→ Given data

Segment Open

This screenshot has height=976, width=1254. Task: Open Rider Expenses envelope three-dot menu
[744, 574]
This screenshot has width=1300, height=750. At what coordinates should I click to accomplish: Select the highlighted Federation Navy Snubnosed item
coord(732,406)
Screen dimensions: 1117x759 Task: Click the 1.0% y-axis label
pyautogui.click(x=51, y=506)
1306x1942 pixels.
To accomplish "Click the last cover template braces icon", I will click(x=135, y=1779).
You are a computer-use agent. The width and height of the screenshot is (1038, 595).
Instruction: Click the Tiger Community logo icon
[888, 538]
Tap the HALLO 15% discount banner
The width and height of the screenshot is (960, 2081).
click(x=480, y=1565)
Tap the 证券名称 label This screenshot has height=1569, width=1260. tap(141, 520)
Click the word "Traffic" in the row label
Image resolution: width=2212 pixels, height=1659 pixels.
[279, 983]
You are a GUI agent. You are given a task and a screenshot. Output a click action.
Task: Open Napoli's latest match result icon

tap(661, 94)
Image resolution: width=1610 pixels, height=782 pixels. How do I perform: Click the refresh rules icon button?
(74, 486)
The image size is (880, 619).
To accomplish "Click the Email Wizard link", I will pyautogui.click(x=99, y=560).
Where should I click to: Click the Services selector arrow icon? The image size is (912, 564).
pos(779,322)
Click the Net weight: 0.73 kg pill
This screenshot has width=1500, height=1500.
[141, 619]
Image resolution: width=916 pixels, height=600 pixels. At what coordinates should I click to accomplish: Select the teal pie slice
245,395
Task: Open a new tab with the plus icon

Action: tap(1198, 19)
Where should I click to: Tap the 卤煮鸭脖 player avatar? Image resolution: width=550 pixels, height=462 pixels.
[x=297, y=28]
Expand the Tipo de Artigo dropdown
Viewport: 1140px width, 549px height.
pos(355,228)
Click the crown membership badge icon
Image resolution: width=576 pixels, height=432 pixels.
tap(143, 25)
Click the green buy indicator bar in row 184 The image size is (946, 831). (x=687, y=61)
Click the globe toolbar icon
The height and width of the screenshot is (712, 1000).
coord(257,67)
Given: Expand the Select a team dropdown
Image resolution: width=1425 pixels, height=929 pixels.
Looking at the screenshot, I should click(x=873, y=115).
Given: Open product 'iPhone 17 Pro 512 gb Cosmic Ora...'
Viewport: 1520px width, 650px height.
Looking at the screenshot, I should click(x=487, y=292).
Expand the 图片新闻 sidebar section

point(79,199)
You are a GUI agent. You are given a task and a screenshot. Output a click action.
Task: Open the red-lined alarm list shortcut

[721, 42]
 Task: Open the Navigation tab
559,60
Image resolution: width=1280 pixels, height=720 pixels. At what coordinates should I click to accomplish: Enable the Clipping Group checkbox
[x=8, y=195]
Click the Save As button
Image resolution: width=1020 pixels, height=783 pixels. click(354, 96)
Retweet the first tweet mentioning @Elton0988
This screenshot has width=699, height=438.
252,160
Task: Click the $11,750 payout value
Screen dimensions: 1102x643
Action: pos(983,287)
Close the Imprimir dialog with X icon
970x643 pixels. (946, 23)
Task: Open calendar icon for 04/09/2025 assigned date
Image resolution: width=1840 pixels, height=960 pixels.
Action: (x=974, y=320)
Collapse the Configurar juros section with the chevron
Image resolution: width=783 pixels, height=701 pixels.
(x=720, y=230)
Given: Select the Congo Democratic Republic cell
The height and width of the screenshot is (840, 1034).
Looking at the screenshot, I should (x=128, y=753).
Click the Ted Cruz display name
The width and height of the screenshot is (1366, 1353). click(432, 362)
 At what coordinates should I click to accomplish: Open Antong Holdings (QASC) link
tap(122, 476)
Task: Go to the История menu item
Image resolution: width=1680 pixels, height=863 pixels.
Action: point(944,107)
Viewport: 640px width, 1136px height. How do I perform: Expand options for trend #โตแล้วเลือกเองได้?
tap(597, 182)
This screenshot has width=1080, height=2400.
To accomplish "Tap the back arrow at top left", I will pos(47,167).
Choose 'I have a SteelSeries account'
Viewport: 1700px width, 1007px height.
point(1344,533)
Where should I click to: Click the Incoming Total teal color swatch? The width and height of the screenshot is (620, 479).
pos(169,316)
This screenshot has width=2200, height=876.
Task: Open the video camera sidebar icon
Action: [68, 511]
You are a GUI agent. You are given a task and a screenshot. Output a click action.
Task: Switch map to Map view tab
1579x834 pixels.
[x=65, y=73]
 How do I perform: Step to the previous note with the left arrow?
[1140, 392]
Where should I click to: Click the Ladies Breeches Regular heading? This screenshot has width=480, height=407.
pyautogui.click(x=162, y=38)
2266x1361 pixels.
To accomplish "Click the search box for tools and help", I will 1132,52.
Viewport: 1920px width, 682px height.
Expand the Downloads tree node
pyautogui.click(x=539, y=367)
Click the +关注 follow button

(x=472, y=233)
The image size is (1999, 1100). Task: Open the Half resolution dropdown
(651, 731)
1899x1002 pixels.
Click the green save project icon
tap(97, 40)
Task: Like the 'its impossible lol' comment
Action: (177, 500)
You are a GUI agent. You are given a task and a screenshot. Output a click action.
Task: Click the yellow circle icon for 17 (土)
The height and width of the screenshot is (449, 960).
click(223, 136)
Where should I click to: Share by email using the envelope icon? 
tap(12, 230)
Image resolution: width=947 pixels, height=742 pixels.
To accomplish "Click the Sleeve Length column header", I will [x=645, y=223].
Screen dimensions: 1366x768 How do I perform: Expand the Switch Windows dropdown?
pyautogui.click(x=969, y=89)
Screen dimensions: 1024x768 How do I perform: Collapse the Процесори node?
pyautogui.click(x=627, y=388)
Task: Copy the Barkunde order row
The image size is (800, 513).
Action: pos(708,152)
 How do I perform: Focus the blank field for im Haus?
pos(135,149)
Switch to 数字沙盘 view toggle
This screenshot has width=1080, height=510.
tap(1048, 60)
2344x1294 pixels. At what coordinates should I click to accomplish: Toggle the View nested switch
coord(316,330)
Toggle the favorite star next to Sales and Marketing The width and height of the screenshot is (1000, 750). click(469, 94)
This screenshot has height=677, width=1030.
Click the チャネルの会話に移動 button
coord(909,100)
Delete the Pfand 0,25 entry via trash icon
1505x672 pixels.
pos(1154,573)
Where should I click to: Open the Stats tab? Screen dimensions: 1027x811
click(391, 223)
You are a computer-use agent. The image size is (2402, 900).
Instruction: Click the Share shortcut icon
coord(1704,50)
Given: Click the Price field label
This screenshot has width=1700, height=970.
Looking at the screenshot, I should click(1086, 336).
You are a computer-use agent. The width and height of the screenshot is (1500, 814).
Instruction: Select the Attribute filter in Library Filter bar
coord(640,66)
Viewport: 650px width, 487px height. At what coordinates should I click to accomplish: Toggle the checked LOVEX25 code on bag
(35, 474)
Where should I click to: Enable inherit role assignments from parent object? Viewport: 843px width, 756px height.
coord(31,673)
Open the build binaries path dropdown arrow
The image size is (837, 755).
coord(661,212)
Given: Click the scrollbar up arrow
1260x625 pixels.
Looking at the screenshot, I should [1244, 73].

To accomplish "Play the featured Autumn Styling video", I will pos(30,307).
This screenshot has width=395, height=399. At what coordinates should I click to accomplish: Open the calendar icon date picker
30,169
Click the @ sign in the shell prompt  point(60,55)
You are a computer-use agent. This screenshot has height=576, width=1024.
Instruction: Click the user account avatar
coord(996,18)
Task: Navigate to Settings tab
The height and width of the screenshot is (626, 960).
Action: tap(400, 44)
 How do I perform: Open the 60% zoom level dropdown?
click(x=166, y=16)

Segment Closed

→ What the task requires
When you transcribe the listing, make each line match the original exactly.

→ Solution to this problem
This screenshot has height=976, width=1254. Task: Open Rider Expenses envelope three-dot menu
[744, 574]
This screenshot has width=1300, height=750. At what coordinates should I click to accomplish: Select the highlighted Federation Navy Snubnosed item
coord(732,406)
Screen dimensions: 1117x759 Task: Click the 1.0% y-axis label
pyautogui.click(x=51, y=506)
1306x1942 pixels.
To accomplish "Click the last cover template braces icon", I will click(x=135, y=1779).
You are a computer-use agent. The width and height of the screenshot is (1038, 595).
Instruction: Click the Tiger Community logo icon
[888, 538]
Tap the HALLO 15% discount banner
The width and height of the screenshot is (960, 2081).
click(x=480, y=1565)
Tap the 证券名称 label This screenshot has height=1569, width=1260. tap(141, 520)
Click the word "Traffic" in the row label
Image resolution: width=2212 pixels, height=1659 pixels.
[279, 983]
You are a GUI agent. You are given a task and a screenshot. Output a click action.
Task: Open Napoli's latest match result icon

tap(661, 94)
Image resolution: width=1610 pixels, height=782 pixels. How do I perform: Click the refresh rules icon button?
(74, 486)
The image size is (880, 619).
To accomplish "Click the Email Wizard link", I will pyautogui.click(x=99, y=560).
Where should I click to: Click the Services selector arrow icon? The image size is (912, 564).
pos(779,322)
Click the Net weight: 0.73 kg pill
This screenshot has width=1500, height=1500.
[141, 619]
Image resolution: width=916 pixels, height=600 pixels. At what coordinates should I click to accomplish: Select the teal pie slice
245,395
Task: Open a new tab with the plus icon

Action: tap(1198, 19)
Where should I click to: Tap the 卤煮鸭脖 player avatar? Image resolution: width=550 pixels, height=462 pixels.
[x=297, y=28]
Expand the Tipo de Artigo dropdown
Viewport: 1140px width, 549px height.
pos(355,228)
Click the crown membership badge icon
Image resolution: width=576 pixels, height=432 pixels.
tap(143, 25)
Click the green buy indicator bar in row 184 The image size is (946, 831). (x=687, y=61)
Click the globe toolbar icon
The height and width of the screenshot is (712, 1000).
coord(257,67)
Given: Expand the Select a team dropdown
Image resolution: width=1425 pixels, height=929 pixels.
Looking at the screenshot, I should click(x=873, y=115).
Given: Open product 'iPhone 17 Pro 512 gb Cosmic Ora...'
Viewport: 1520px width, 650px height.
Looking at the screenshot, I should click(x=487, y=292).
Expand the 图片新闻 sidebar section

point(79,199)
You are a GUI agent. You are given a task and a screenshot. Output a click action.
Task: Open the red-lined alarm list shortcut

[721, 42]
 Task: Open the Navigation tab
559,60
Image resolution: width=1280 pixels, height=720 pixels. At what coordinates should I click to accomplish: Enable the Clipping Group checkbox
[x=8, y=195]
Click the Save As button
Image resolution: width=1020 pixels, height=783 pixels. click(354, 96)
Retweet the first tweet mentioning @Elton0988
This screenshot has width=699, height=438.
252,160
Task: Click the $11,750 payout value
Screen dimensions: 1102x643
Action: pos(983,287)
Close the Imprimir dialog with X icon
970x643 pixels. (946, 23)
Task: Open calendar icon for 04/09/2025 assigned date
Image resolution: width=1840 pixels, height=960 pixels.
Action: (x=974, y=320)
Collapse the Configurar juros section with the chevron
Image resolution: width=783 pixels, height=701 pixels.
(x=720, y=230)
Given: Select the Congo Democratic Republic cell
The height and width of the screenshot is (840, 1034).
Looking at the screenshot, I should (x=128, y=753).
Click the Ted Cruz display name
The width and height of the screenshot is (1366, 1353). click(432, 362)
 At what coordinates should I click to accomplish: Open Antong Holdings (QASC) link
tap(122, 476)
Task: Go to the История menu item
Image resolution: width=1680 pixels, height=863 pixels.
Action: point(944,107)
Viewport: 640px width, 1136px height. How do I perform: Expand options for trend #โตแล้วเลือกเองได้?
tap(597, 182)
This screenshot has width=1080, height=2400.
To accomplish "Tap the back arrow at top left", I will pos(47,167).
Choose 'I have a SteelSeries account'
Viewport: 1700px width, 1007px height.
point(1344,533)
Where should I click to: Click the Incoming Total teal color swatch? The width and height of the screenshot is (620, 479).
pos(169,316)
This screenshot has width=2200, height=876.
Task: Open the video camera sidebar icon
Action: [68, 511]
You are a GUI agent. You are given a task and a screenshot. Output a click action.
Task: Switch map to Map view tab
1579x834 pixels.
[x=65, y=73]
 How do I perform: Step to the previous note with the left arrow?
[1140, 392]
Where should I click to: Click the Ladies Breeches Regular heading? This screenshot has width=480, height=407.
pyautogui.click(x=162, y=38)
2266x1361 pixels.
To accomplish "Click the search box for tools and help", I will 1132,52.
Viewport: 1920px width, 682px height.
Expand the Downloads tree node
pyautogui.click(x=539, y=367)
Click the +关注 follow button

(x=472, y=233)
The image size is (1999, 1100). Task: Open the Half resolution dropdown
(651, 731)
1899x1002 pixels.
Click the green save project icon
tap(97, 40)
Task: Like the 'its impossible lol' comment
Action: (177, 500)
You are a GUI agent. You are given a task and a screenshot. Output a click action.
Task: Click the yellow circle icon for 17 (土)
The height and width of the screenshot is (449, 960).
click(223, 136)
Where should I click to: Share by email using the envelope icon? 
tap(12, 230)
Image resolution: width=947 pixels, height=742 pixels.
To accomplish "Click the Sleeve Length column header", I will [x=645, y=223].
Screen dimensions: 1366x768 How do I perform: Expand the Switch Windows dropdown?
pyautogui.click(x=969, y=89)
Screen dimensions: 1024x768 How do I perform: Collapse the Процесори node?
pyautogui.click(x=627, y=388)
Task: Copy the Barkunde order row
The image size is (800, 513).
Action: pos(708,152)
 How do I perform: Focus the blank field for im Haus?
pos(135,149)
Switch to 数字沙盘 view toggle
This screenshot has width=1080, height=510.
tap(1048, 60)
2344x1294 pixels. At what coordinates should I click to accomplish: Toggle the View nested switch
coord(316,330)
Toggle the favorite star next to Sales and Marketing The width and height of the screenshot is (1000, 750). click(469, 94)
This screenshot has height=677, width=1030.
Click the チャネルの会話に移動 button
coord(909,100)
Delete the Pfand 0,25 entry via trash icon
1505x672 pixels.
pos(1154,573)
Where should I click to: Open the Stats tab? Screen dimensions: 1027x811
click(391, 223)
You are a computer-use agent. The image size is (2402, 900).
Instruction: Click the Share shortcut icon
coord(1704,50)
Given: Click the Price field label
This screenshot has width=1700, height=970.
Looking at the screenshot, I should click(1086, 336).
You are a computer-use agent. The width and height of the screenshot is (1500, 814).
Instruction: Select the Attribute filter in Library Filter bar
coord(640,66)
Viewport: 650px width, 487px height. At what coordinates should I click to accomplish: Toggle the checked LOVEX25 code on bag
(35, 474)
Where should I click to: Enable inherit role assignments from parent object? Viewport: 843px width, 756px height.
coord(31,673)
Open the build binaries path dropdown arrow
The image size is (837, 755).
coord(661,212)
Given: Click the scrollbar up arrow
1260x625 pixels.
Looking at the screenshot, I should [1244, 73].

To accomplish "Play the featured Autumn Styling video", I will pos(30,307).
This screenshot has width=395, height=399. At what coordinates should I click to accomplish: Open the calendar icon date picker
30,169
Click the @ sign in the shell prompt  point(60,55)
You are a computer-use agent. This screenshot has height=576, width=1024.
Instruction: Click the user account avatar
coord(996,18)
Task: Navigate to Settings tab
The height and width of the screenshot is (626, 960).
Action: tap(400, 44)
 How do I perform: Open the 60% zoom level dropdown?
click(x=166, y=16)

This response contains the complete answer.